So I need someone to tell me I'm an idiot right now.
It's been a while since I've posted - my girlfriend and I are still doing well, I think. I've been getting some weird vibes this past week, but I'm thinking they're just from my imagination, and hopefully you guys can confirm that for me. She's been super stressed out about her job and some medical issues that came up recently, but we've been getting through it well and I've been supporting her and just being there for her. Otherwise things have been the same, up until about a week ago. She started feeling a bit more distant, but it seemed to come and go. That was last Saturday.
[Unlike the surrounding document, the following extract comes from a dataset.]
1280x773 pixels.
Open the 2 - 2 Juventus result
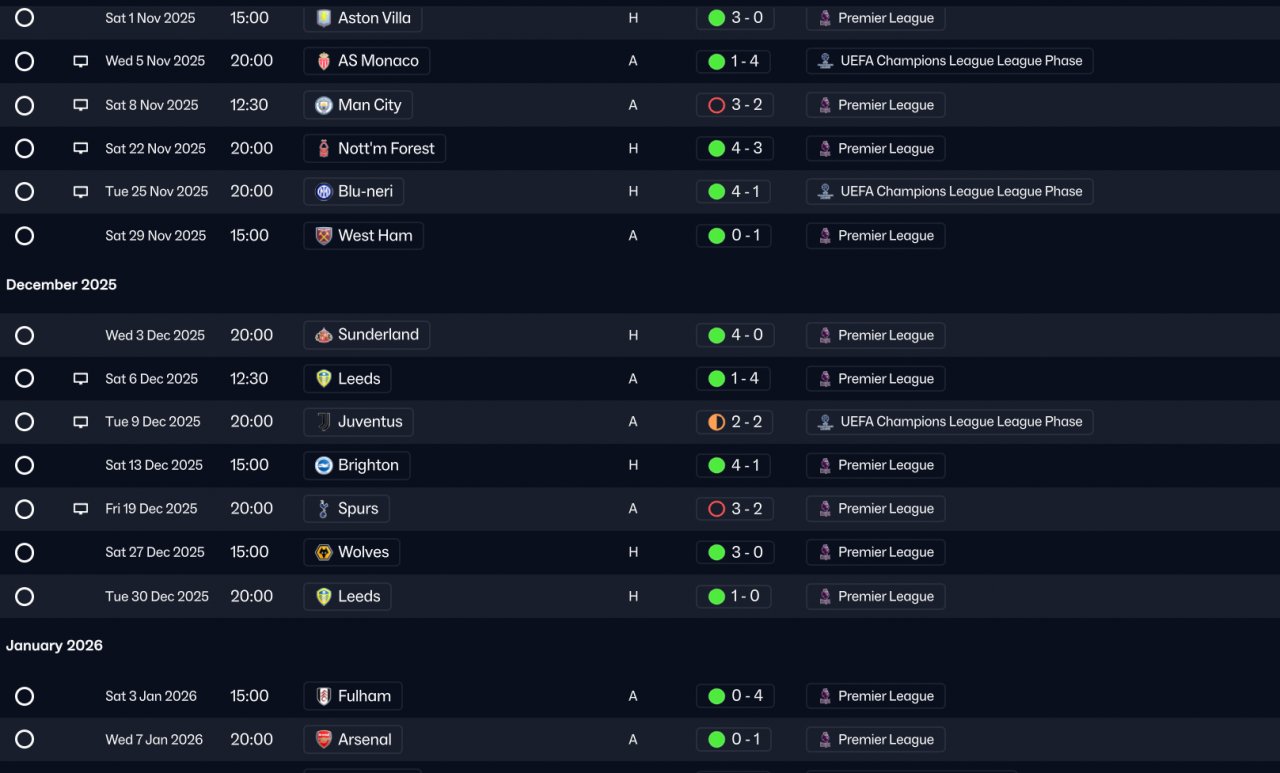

She slept over and Sunday it was all sunshine and roses again. We did different things that day and then Sunday night she says she doesn't want me to sleep over that night - she's just tired. That's the first time that's happened. Then Monday we hang out and it's good again and then she leaves a bit early, says she's tired. This was at 9:45 PM. I haven't seen her since then, and her texts have been a bit, I don't know, colder and sparser? I could totally be imagining that, but it just feels like a shift somehow. I couldn't hang out Tuesday, and she had plans with friends on Wednesday and Thursday. I said I'd be down to swing by if she liked and join in, but no big deal if it was a girls' night thing, and she said yeah, it was just girls' night (Wednesday). I didn't repeat the offer for Thursday. We might see each other today, Friday, but maybe not (this one's on me, my friend is having problems with his fiancee, so I told her I need to kind of be there for him tonight - after we're done I'll see if she wants to get together but I don't know when that will be and told her she should make plans and not wait for that). We're definitely hanging out Saturday - going for a hike and then Thor. But that's the longest we've been apart so far, and its kind of gnawing at me that her texts seem less "warm" I guess.
The kind of shift that happened might be all in my head, and anyways she really has some actual high-stress things happening in her life right now, so I'm probably reading waaaaaaaay too much into this. I'm just worried she's doing the slow disengage before breakup thing. I'm aware I'm probably just imagining it, and my roommate agrees. I just don't know why I'm feeling this way. I haven't behaved any differently, and there hasn't been anything bad that's happened, so hopefully when I see her on Saturday (or maybe Friday) this all just washes away.
I could use some people telling me to shut up and get a grip right now. Please tell me I'm just an idiot and this is all in my head!